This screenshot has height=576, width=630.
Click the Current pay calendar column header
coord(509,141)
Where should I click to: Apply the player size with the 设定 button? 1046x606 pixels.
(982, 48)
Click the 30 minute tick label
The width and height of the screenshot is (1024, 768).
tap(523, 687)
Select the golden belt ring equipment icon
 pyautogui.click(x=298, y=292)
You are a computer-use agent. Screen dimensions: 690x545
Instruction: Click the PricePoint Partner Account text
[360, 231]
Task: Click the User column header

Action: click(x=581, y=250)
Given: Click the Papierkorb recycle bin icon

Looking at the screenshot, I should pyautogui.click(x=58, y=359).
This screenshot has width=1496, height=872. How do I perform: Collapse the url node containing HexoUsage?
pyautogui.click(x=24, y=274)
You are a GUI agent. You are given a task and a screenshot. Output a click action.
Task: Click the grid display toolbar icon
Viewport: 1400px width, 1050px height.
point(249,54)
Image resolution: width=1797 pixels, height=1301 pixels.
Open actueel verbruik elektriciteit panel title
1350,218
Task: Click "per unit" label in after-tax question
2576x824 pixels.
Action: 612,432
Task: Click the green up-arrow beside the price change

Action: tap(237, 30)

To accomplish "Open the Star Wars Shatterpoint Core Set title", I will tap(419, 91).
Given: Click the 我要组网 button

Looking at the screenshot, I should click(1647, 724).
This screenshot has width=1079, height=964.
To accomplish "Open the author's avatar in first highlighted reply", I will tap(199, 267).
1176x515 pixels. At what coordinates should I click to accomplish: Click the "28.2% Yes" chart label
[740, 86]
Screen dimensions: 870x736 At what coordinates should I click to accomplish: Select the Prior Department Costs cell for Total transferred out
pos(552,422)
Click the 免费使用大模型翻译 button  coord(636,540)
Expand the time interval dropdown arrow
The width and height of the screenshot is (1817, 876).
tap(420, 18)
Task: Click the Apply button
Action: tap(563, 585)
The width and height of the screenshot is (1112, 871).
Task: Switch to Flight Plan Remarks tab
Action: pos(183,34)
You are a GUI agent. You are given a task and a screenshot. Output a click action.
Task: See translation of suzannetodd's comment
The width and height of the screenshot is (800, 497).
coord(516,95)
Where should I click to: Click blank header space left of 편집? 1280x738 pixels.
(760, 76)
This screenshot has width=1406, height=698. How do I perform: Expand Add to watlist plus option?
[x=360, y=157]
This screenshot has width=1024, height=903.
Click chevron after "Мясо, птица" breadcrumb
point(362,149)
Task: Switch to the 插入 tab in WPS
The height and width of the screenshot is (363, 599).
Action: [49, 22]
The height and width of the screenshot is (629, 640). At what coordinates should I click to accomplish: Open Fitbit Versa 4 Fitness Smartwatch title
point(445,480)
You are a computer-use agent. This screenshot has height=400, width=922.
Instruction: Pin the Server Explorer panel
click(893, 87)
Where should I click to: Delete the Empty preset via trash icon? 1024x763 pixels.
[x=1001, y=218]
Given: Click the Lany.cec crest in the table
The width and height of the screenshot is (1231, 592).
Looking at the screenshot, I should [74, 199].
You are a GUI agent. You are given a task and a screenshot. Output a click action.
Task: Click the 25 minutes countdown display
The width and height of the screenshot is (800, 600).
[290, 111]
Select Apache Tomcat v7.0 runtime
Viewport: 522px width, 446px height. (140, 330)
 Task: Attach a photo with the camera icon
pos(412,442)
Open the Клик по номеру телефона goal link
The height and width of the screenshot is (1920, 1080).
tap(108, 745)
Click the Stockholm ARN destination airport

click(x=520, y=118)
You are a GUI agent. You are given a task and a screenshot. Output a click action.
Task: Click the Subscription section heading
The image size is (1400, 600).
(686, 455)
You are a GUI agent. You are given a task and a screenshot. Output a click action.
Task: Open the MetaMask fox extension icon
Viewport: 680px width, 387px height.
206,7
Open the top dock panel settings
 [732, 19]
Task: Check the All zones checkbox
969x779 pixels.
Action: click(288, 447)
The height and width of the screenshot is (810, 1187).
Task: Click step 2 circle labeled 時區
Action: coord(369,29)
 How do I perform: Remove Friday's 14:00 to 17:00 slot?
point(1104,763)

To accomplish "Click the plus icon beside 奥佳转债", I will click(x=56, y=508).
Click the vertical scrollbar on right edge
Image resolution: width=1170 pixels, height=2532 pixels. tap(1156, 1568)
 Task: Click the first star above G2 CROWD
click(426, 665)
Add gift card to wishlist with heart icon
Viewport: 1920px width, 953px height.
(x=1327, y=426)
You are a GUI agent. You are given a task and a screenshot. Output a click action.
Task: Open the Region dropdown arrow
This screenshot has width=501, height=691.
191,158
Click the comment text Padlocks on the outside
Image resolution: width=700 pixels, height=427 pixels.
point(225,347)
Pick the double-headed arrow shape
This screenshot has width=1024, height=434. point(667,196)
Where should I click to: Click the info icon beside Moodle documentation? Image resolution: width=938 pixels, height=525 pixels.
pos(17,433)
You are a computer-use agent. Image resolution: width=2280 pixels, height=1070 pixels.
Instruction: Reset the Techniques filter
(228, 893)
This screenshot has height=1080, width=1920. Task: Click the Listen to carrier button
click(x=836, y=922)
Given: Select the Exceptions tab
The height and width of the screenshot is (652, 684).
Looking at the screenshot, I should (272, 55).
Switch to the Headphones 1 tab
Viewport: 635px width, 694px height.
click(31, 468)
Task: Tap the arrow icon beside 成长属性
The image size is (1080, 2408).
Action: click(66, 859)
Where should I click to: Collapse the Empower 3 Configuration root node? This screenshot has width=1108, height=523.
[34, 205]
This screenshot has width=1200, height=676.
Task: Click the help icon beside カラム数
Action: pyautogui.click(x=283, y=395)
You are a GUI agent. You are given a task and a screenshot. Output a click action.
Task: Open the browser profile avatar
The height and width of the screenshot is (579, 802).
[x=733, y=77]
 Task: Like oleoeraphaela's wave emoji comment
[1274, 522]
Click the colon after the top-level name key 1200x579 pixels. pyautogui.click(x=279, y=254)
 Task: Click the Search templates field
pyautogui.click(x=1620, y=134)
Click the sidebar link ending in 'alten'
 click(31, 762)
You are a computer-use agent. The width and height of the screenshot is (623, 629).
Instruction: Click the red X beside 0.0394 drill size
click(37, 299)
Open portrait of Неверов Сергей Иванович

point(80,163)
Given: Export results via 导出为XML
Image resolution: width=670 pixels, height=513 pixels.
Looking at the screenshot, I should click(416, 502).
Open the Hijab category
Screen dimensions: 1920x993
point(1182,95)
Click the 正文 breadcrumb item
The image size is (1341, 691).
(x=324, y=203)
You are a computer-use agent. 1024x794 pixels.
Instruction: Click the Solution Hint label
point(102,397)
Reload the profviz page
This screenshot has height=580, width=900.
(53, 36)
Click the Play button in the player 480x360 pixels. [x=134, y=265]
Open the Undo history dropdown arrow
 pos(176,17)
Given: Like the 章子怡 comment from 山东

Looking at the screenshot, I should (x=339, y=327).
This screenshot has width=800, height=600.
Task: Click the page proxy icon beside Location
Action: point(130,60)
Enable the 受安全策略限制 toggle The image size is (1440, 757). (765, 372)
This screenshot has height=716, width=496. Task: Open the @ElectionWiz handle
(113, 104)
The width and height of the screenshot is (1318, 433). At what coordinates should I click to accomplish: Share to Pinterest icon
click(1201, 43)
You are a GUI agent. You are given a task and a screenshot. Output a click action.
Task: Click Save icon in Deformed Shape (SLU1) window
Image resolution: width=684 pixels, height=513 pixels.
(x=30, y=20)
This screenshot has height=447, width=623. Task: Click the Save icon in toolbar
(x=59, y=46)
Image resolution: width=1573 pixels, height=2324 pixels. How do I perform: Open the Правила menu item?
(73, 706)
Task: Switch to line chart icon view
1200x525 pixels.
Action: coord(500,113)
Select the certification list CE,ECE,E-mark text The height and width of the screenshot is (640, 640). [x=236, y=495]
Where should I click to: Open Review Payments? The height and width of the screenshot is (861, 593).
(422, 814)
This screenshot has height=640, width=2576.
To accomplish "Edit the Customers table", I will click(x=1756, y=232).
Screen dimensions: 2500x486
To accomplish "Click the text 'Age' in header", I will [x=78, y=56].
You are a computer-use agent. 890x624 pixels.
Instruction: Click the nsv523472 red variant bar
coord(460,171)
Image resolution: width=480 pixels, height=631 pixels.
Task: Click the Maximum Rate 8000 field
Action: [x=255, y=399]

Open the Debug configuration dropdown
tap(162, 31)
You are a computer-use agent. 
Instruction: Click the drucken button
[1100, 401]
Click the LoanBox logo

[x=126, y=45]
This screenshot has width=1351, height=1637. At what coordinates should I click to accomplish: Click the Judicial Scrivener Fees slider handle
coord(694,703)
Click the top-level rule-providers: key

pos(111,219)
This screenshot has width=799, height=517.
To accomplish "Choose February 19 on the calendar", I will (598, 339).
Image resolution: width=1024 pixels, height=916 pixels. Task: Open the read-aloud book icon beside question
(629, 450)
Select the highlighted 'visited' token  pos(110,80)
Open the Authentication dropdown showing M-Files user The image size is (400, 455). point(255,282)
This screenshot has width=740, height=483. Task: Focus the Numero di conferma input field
◆ ◆ ◆
## WHAT IS EXPECTED:
The lines above from the one containing "The width and height of the screenshot is (800, 600)." through the one containing "Open the Клик по номеру телефона goal link" are to be set down exactly, and no others.

## RESPONSE TO THIS TASK:
The width and height of the screenshot is (800, 600).
[290, 111]
Select Apache Tomcat v7.0 runtime
Viewport: 522px width, 446px height. (140, 330)
 Task: Attach a photo with the camera icon
pos(412,442)
Open the Клик по номеру телефона goal link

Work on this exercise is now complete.